Among the records, find the lines that hold the string "agent" and return them.

**Information provided**
[Start of section]

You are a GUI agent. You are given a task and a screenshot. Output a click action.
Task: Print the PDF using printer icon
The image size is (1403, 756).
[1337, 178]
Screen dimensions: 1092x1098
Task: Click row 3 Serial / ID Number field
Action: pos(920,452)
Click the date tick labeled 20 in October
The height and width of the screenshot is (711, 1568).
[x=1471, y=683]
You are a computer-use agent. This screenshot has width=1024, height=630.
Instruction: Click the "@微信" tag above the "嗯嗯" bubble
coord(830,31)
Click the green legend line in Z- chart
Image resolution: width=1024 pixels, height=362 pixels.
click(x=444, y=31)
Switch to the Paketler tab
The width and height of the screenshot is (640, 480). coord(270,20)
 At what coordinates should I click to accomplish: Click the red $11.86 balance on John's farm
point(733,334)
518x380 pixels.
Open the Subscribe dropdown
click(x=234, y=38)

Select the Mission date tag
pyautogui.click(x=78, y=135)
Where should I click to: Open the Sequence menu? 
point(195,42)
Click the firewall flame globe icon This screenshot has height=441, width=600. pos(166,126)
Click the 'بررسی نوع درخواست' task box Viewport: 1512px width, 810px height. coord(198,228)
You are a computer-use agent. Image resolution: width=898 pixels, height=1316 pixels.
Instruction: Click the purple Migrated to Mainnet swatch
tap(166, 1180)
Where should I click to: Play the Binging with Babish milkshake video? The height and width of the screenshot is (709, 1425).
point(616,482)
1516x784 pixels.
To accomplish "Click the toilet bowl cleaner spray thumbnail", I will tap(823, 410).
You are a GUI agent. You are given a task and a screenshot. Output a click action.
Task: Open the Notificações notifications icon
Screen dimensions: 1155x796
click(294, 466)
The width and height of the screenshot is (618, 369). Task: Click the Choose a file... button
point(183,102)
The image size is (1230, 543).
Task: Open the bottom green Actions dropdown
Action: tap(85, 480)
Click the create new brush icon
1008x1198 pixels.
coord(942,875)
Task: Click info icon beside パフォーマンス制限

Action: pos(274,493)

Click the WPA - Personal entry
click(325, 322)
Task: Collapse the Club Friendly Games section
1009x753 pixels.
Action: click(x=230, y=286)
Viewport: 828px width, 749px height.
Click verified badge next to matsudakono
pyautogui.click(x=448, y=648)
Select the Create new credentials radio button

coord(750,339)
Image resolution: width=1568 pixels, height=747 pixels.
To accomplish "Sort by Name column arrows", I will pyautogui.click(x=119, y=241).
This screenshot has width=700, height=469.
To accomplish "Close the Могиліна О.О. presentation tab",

[End of section]

**Result of this task**
You are a GUI agent. You are given a task and a screenshot. Output a click action.
You are a computer-use agent. This screenshot has width=1024, height=630.
You are a computer-use agent. Image resolution: width=898 pixels, height=1316 pixels.
You are a GUI agent. You are given a task and a screenshot. Output a click action.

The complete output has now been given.